Dataset excerpt:
::::
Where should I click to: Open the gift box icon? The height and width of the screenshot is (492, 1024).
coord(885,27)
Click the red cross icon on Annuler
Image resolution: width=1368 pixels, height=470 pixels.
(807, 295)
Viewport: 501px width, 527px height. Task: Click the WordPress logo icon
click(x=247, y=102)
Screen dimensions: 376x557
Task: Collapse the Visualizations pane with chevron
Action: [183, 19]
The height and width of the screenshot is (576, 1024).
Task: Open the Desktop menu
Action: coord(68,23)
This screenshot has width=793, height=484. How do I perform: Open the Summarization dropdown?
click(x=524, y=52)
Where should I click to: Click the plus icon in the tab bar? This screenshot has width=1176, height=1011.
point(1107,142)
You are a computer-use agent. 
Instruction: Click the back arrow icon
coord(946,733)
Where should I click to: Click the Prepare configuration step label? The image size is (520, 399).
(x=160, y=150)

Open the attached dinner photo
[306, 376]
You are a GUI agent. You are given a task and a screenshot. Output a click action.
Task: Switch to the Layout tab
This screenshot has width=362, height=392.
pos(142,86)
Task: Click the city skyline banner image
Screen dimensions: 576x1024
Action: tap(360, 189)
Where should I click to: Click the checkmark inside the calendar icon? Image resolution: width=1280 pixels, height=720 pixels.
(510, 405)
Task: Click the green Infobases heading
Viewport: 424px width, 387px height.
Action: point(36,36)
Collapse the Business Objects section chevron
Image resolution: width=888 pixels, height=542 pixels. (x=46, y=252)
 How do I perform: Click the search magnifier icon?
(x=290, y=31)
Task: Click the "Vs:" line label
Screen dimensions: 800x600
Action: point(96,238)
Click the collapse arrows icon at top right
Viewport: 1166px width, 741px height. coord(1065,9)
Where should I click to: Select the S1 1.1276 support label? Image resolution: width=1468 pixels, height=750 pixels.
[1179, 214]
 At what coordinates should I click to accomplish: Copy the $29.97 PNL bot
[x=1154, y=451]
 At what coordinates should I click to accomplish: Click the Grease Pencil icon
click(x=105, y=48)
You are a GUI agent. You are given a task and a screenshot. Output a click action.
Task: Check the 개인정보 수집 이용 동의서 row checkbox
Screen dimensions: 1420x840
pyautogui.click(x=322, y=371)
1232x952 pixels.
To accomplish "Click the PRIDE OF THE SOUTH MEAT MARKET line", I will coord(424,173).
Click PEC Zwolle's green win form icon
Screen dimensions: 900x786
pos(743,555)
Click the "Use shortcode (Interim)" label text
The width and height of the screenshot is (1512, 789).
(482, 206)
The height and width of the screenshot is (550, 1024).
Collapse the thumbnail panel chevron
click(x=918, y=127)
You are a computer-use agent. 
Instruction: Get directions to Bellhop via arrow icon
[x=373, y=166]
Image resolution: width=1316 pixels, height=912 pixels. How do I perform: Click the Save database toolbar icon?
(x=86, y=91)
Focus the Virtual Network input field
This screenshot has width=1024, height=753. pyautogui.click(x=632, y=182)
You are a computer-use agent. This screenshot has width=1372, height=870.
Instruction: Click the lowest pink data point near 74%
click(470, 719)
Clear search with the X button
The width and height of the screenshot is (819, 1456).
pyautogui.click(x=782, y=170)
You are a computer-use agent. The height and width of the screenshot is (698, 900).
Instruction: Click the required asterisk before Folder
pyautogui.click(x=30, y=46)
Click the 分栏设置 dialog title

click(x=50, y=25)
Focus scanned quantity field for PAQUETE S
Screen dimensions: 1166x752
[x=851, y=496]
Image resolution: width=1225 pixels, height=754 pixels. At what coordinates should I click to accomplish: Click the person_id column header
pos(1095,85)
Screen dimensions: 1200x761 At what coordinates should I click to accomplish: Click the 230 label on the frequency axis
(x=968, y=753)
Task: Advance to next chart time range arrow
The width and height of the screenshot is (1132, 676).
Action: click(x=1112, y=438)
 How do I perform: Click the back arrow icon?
::::
# [WHAT THIS TASK INVOLVES]
Please return every item above word for word, leaving each line unchanged.

# [EXERCISE RESULT]
Where should I click to: Open the gift box icon? The height and width of the screenshot is (492, 1024).
coord(885,27)
Click the red cross icon on Annuler
Image resolution: width=1368 pixels, height=470 pixels.
(807, 295)
Viewport: 501px width, 527px height. Task: Click the WordPress logo icon
click(x=247, y=102)
Screen dimensions: 376x557
Task: Collapse the Visualizations pane with chevron
Action: [183, 19]
The height and width of the screenshot is (576, 1024).
Task: Open the Desktop menu
Action: coord(68,23)
This screenshot has width=793, height=484. How do I perform: Open the Summarization dropdown?
click(x=524, y=52)
Where should I click to: Click the plus icon in the tab bar? This screenshot has width=1176, height=1011.
point(1107,142)
You are a computer-use agent. 
Instruction: Click the back arrow icon
coord(946,733)
Where should I click to: Click the Prepare configuration step label? The image size is (520, 399).
(x=160, y=150)

Open the attached dinner photo
[306, 376]
You are a GUI agent. You are given a task and a screenshot. Output a click action.
Task: Switch to the Layout tab
This screenshot has width=362, height=392.
pos(142,86)
Task: Click the city skyline banner image
Screen dimensions: 576x1024
Action: tap(360, 189)
Where should I click to: Click the checkmark inside the calendar icon? Image resolution: width=1280 pixels, height=720 pixels.
(510, 405)
Task: Click the green Infobases heading
Viewport: 424px width, 387px height.
Action: point(36,36)
Collapse the Business Objects section chevron
Image resolution: width=888 pixels, height=542 pixels. (x=46, y=252)
 How do I perform: Click the search magnifier icon?
(x=290, y=31)
Task: Click the "Vs:" line label
Screen dimensions: 800x600
Action: point(96,238)
Click the collapse arrows icon at top right
Viewport: 1166px width, 741px height. coord(1065,9)
Where should I click to: Select the S1 1.1276 support label? Image resolution: width=1468 pixels, height=750 pixels.
[1179, 214]
 At what coordinates should I click to accomplish: Copy the $29.97 PNL bot
[x=1154, y=451]
 At what coordinates should I click to accomplish: Click the Grease Pencil icon
click(x=105, y=48)
You are a GUI agent. You are given a task and a screenshot. Output a click action.
Task: Check the 개인정보 수집 이용 동의서 row checkbox
Screen dimensions: 1420x840
pyautogui.click(x=322, y=371)
1232x952 pixels.
To accomplish "Click the PRIDE OF THE SOUTH MEAT MARKET line", I will coord(424,173).
Click PEC Zwolle's green win form icon
Screen dimensions: 900x786
pos(743,555)
Click the "Use shortcode (Interim)" label text
The width and height of the screenshot is (1512, 789).
(482, 206)
The height and width of the screenshot is (550, 1024).
Collapse the thumbnail panel chevron
click(x=918, y=127)
You are a computer-use agent. 
Instruction: Get directions to Bellhop via arrow icon
[x=373, y=166]
Image resolution: width=1316 pixels, height=912 pixels. How do I perform: Click the Save database toolbar icon?
(x=86, y=91)
Focus the Virtual Network input field
This screenshot has width=1024, height=753. pyautogui.click(x=632, y=182)
You are a computer-use agent. This screenshot has width=1372, height=870.
Instruction: Click the lowest pink data point near 74%
click(470, 719)
Clear search with the X button
The width and height of the screenshot is (819, 1456).
pyautogui.click(x=782, y=170)
You are a computer-use agent. The height and width of the screenshot is (698, 900).
Instruction: Click the required asterisk before Folder
pyautogui.click(x=30, y=46)
Click the 分栏设置 dialog title

click(x=50, y=25)
Focus scanned quantity field for PAQUETE S
Screen dimensions: 1166x752
[x=851, y=496]
Image resolution: width=1225 pixels, height=754 pixels. At what coordinates should I click to accomplish: Click the person_id column header
pos(1095,85)
Screen dimensions: 1200x761 At what coordinates should I click to accomplish: Click the 230 label on the frequency axis
(x=968, y=753)
Task: Advance to next chart time range arrow
The width and height of the screenshot is (1132, 676).
Action: click(x=1112, y=438)
 How do I perform: Click the back arrow icon?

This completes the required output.